Refined Group-Level False Discovery Rate (FDRr) Calculation
refined_gfdr.Rd
This function computes refined False Discovery Rate (FDR) estimates at the protein
group level using a competitive approach. It extends refined_fdr
by handling
multiple proteins per identification in the target-decoy competition.
Arguments
- data
A data frame containing identification data. It must include:
proteinMaster
: the main protein identifier for the group.proteinRefs
: all proteins associated with the identification, separated by ";".isDecoy
: logical indicating whether the identification is a decoy.A score column used for ranking identifications.
- score
The column name of the score used to rank the identifications.

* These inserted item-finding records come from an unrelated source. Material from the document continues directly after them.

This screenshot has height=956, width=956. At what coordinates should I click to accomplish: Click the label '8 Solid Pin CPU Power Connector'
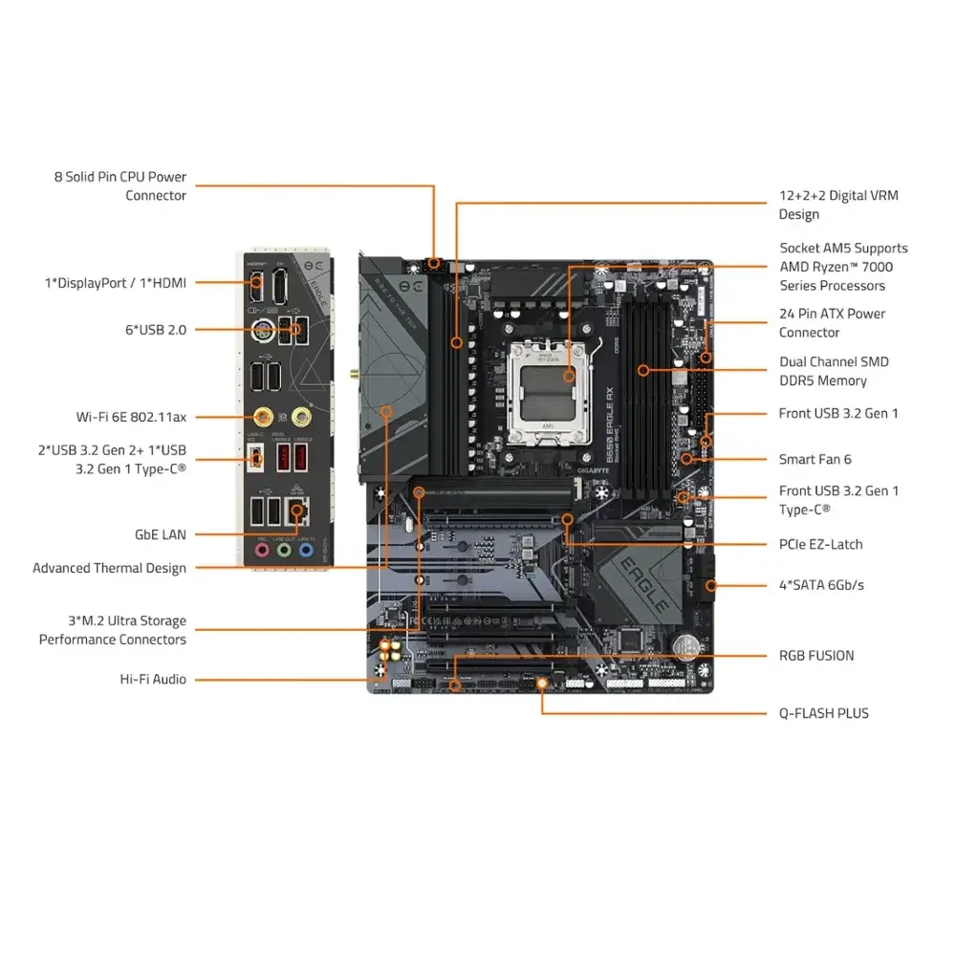[x=120, y=186]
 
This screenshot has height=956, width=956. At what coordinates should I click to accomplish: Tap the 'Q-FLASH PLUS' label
[x=824, y=713]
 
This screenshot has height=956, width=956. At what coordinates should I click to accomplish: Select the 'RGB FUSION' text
[x=816, y=656]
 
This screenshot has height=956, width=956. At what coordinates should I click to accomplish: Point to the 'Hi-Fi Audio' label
[x=153, y=680]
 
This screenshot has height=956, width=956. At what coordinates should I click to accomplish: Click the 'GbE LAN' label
[x=161, y=535]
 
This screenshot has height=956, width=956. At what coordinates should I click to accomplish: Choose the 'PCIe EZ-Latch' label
[x=820, y=545]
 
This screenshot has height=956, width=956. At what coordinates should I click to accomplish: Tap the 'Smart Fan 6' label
[x=815, y=460]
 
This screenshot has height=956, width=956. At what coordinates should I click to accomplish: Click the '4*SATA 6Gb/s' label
[x=821, y=585]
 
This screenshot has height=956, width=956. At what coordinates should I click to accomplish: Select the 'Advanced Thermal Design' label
[x=110, y=568]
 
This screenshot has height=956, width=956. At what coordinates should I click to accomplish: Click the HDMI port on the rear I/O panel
[x=256, y=282]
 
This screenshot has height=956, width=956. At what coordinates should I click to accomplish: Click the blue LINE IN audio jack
[x=305, y=550]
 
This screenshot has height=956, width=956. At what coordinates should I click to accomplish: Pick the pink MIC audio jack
[x=261, y=550]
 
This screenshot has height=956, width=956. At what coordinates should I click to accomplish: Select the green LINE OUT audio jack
[x=283, y=550]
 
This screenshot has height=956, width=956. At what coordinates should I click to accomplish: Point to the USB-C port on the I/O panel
[x=255, y=458]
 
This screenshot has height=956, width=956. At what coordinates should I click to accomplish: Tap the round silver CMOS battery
[x=684, y=647]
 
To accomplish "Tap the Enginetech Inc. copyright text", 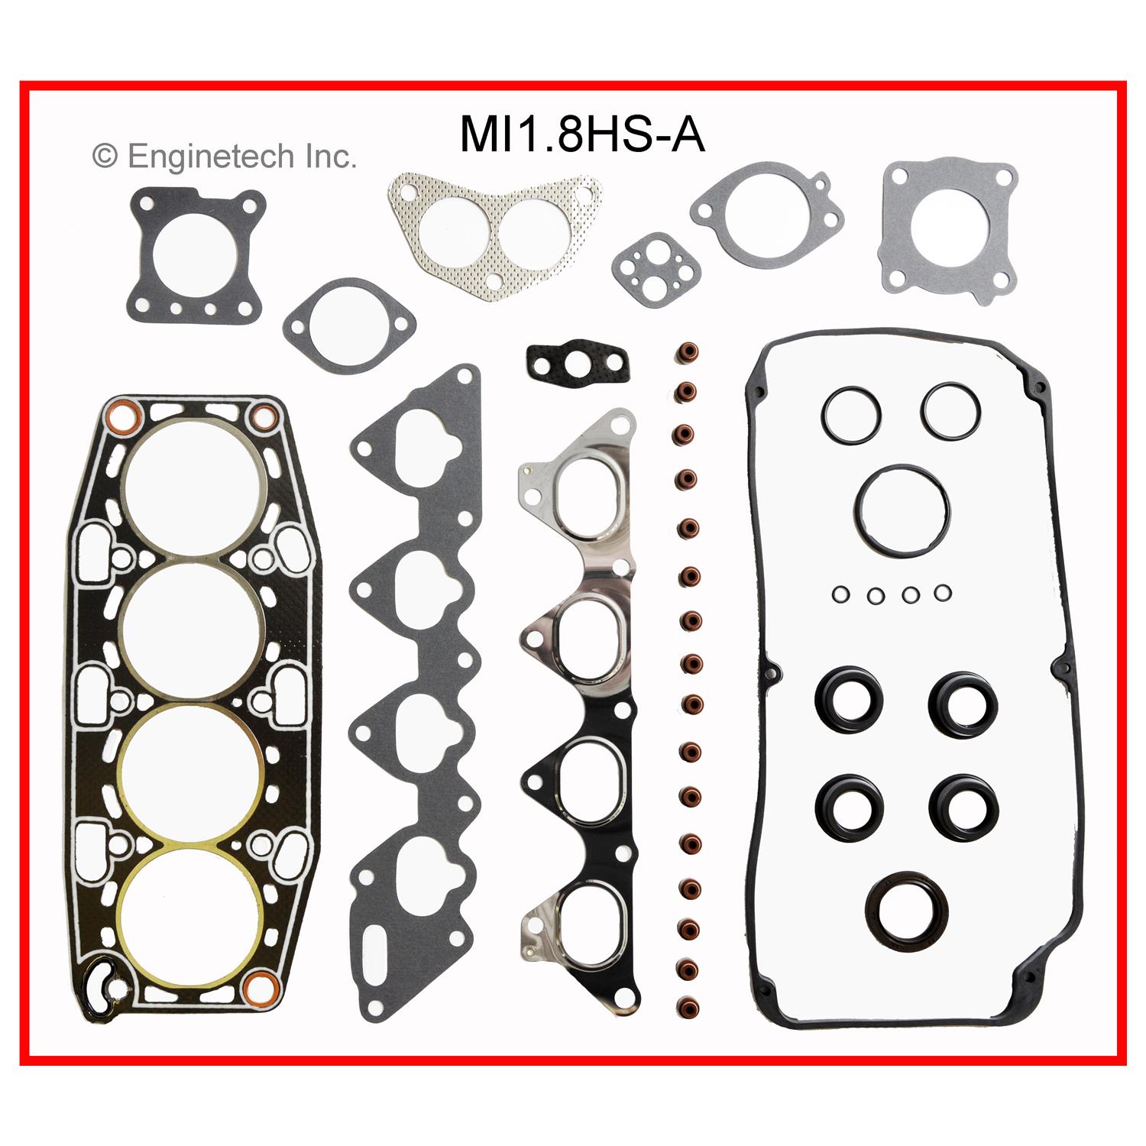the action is click(224, 157).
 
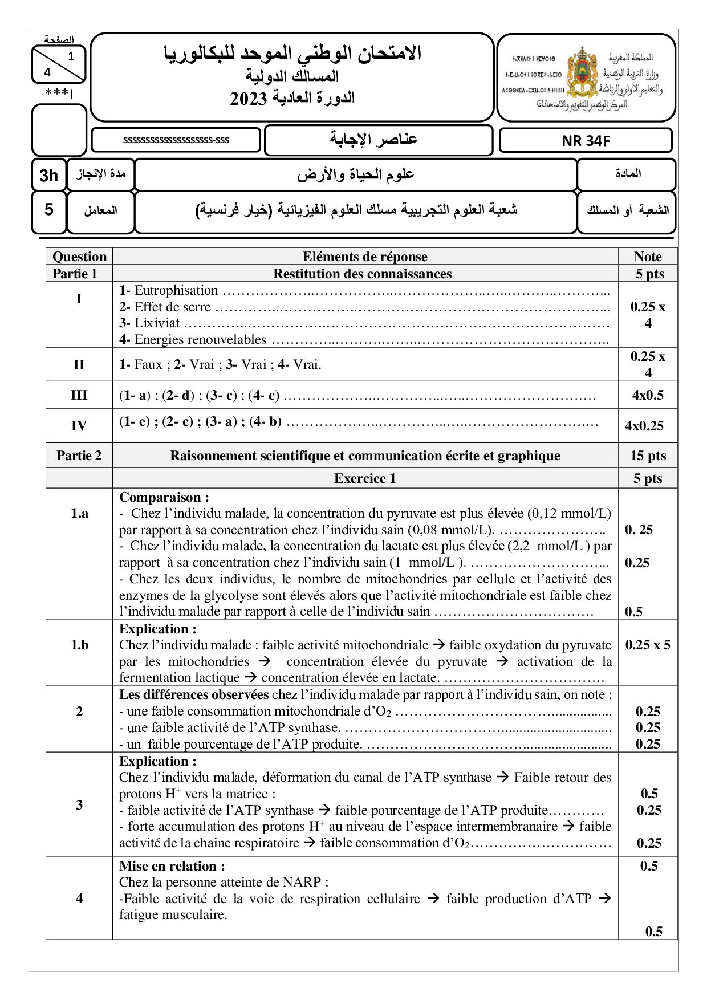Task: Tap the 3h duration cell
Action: click(x=48, y=175)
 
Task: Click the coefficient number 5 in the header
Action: click(x=49, y=210)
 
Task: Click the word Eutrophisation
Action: click(x=176, y=291)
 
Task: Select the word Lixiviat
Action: click(x=157, y=323)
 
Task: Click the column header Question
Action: click(x=79, y=257)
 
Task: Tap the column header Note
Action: click(x=648, y=257)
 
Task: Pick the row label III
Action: click(x=79, y=395)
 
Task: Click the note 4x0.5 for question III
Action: click(x=648, y=395)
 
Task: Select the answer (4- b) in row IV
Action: click(x=265, y=422)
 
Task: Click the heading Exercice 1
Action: click(x=365, y=478)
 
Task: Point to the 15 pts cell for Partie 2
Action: click(x=648, y=456)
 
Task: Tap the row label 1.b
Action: click(x=79, y=645)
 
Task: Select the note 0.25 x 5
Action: click(x=648, y=645)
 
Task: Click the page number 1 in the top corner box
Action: click(x=71, y=56)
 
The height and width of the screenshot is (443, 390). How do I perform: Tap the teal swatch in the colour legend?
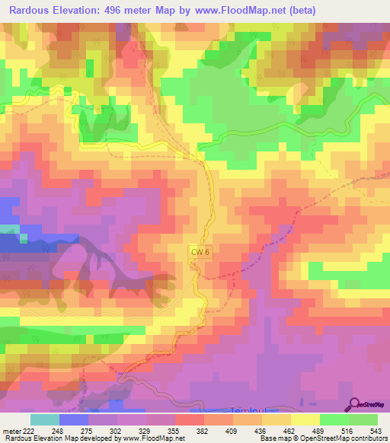tap(45, 419)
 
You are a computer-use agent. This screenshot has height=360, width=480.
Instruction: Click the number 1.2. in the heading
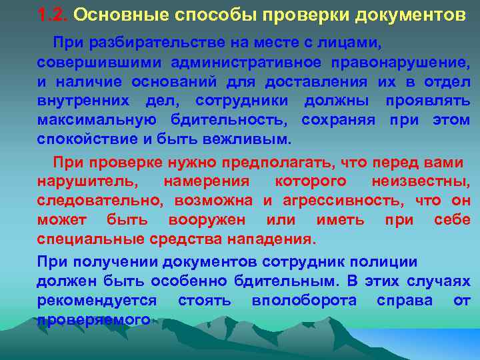point(53,14)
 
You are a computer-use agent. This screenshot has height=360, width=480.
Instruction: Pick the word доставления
point(316,83)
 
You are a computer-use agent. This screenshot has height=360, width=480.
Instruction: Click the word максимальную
point(97,121)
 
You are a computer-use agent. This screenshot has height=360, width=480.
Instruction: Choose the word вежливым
point(253,141)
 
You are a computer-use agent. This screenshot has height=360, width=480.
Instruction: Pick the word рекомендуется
point(97,301)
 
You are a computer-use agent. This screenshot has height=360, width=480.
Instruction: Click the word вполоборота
point(303,301)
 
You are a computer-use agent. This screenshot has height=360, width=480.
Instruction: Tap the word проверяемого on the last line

This should be an unquoted column name.
- lower_better
Logical; if TRUE, lower scores indicate better identifications (default
TRUE
).- affix
String indicating the suffix/prefix used to identify decoy entries (default
"_REVERSED"
).
Value
A data frame containing the original data along with additional columns:
- FDRn
Normal FDR estimation as cumulative minimum (q-value).
- FDRp
Picked FDR estimation as cumulative minimum (q-value).
- FDRr
Refined FDR estimation as cumulative minimum (q-value).
- to
Target-only identifications count at the protein group level.
- do
Decoy-only identifications count at the protein group level.
- td
Count of identifications with equal target and decoy scores.
- tb
Target-best identifications count at the protein group level.
- db
Decoy-best identifications count at the protein group level.
Details
The function first expands multiple protein references per identification into individual rows, removes decoy affixes, and then determines which protein references are in competition with the proteinMaster. It calculates the FDR estimates by summing target and decoy identifications across regions (to, do, td, tb, db), following the competitive approach described in the cited paper.